BRIEF » The answer must consist of the listing, reproduced exactly.

RECORDS PROVIDED »
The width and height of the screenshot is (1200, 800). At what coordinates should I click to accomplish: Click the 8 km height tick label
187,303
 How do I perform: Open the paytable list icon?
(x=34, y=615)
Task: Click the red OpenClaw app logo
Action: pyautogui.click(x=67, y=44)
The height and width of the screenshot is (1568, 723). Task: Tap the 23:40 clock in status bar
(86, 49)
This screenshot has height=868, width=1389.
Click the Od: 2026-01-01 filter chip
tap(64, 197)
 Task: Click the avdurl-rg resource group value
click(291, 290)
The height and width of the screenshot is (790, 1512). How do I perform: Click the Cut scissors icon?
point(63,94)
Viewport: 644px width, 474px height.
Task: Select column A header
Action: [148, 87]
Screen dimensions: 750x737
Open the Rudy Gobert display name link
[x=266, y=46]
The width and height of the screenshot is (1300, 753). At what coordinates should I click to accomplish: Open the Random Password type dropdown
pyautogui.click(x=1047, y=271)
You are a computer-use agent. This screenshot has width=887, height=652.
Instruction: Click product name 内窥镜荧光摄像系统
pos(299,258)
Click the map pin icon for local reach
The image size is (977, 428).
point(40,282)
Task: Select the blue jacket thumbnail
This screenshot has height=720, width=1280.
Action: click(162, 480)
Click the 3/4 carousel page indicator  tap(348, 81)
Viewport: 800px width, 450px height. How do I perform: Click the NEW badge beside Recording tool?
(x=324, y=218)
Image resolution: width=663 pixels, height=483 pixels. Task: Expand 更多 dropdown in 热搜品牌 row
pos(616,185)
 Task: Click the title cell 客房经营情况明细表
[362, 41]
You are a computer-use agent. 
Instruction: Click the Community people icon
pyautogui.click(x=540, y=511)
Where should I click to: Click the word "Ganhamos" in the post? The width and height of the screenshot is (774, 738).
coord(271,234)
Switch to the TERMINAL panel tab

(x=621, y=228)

YOUR RESPONSE »
The width and height of the screenshot is (1200, 800). At what coordinates should I click to accomplish: Click the 8 km height tick label
187,303
 How do I perform: Open the paytable list icon?
(x=34, y=615)
Task: Click the red OpenClaw app logo
Action: pyautogui.click(x=67, y=44)
The height and width of the screenshot is (1568, 723). Task: Tap the 23:40 clock in status bar
(86, 49)
This screenshot has height=868, width=1389.
Click the Od: 2026-01-01 filter chip
tap(64, 197)
 Task: Click the avdurl-rg resource group value
click(291, 290)
The height and width of the screenshot is (790, 1512). How do I perform: Click the Cut scissors icon?
point(63,94)
Viewport: 644px width, 474px height.
Task: Select column A header
Action: [148, 87]
Screen dimensions: 750x737
Open the Rudy Gobert display name link
[x=266, y=46]
The width and height of the screenshot is (1300, 753). At what coordinates should I click to accomplish: Open the Random Password type dropdown
pyautogui.click(x=1047, y=271)
You are a computer-use agent. This screenshot has width=887, height=652.
Instruction: Click product name 内窥镜荧光摄像系统
pos(299,258)
Click the map pin icon for local reach
The image size is (977, 428).
point(40,282)
Task: Select the blue jacket thumbnail
This screenshot has height=720, width=1280.
Action: click(162, 480)
Click the 3/4 carousel page indicator  tap(348, 81)
Viewport: 800px width, 450px height. How do I perform: Click the NEW badge beside Recording tool?
(x=324, y=218)
Image resolution: width=663 pixels, height=483 pixels. Task: Expand 更多 dropdown in 热搜品牌 row
pos(616,185)
 Task: Click the title cell 客房经营情况明细表
[362, 41]
You are a computer-use agent. 
Instruction: Click the Community people icon
pyautogui.click(x=540, y=511)
Where should I click to: Click the word "Ganhamos" in the post? The width and height of the screenshot is (774, 738).
coord(271,234)
Switch to the TERMINAL panel tab

(x=621, y=228)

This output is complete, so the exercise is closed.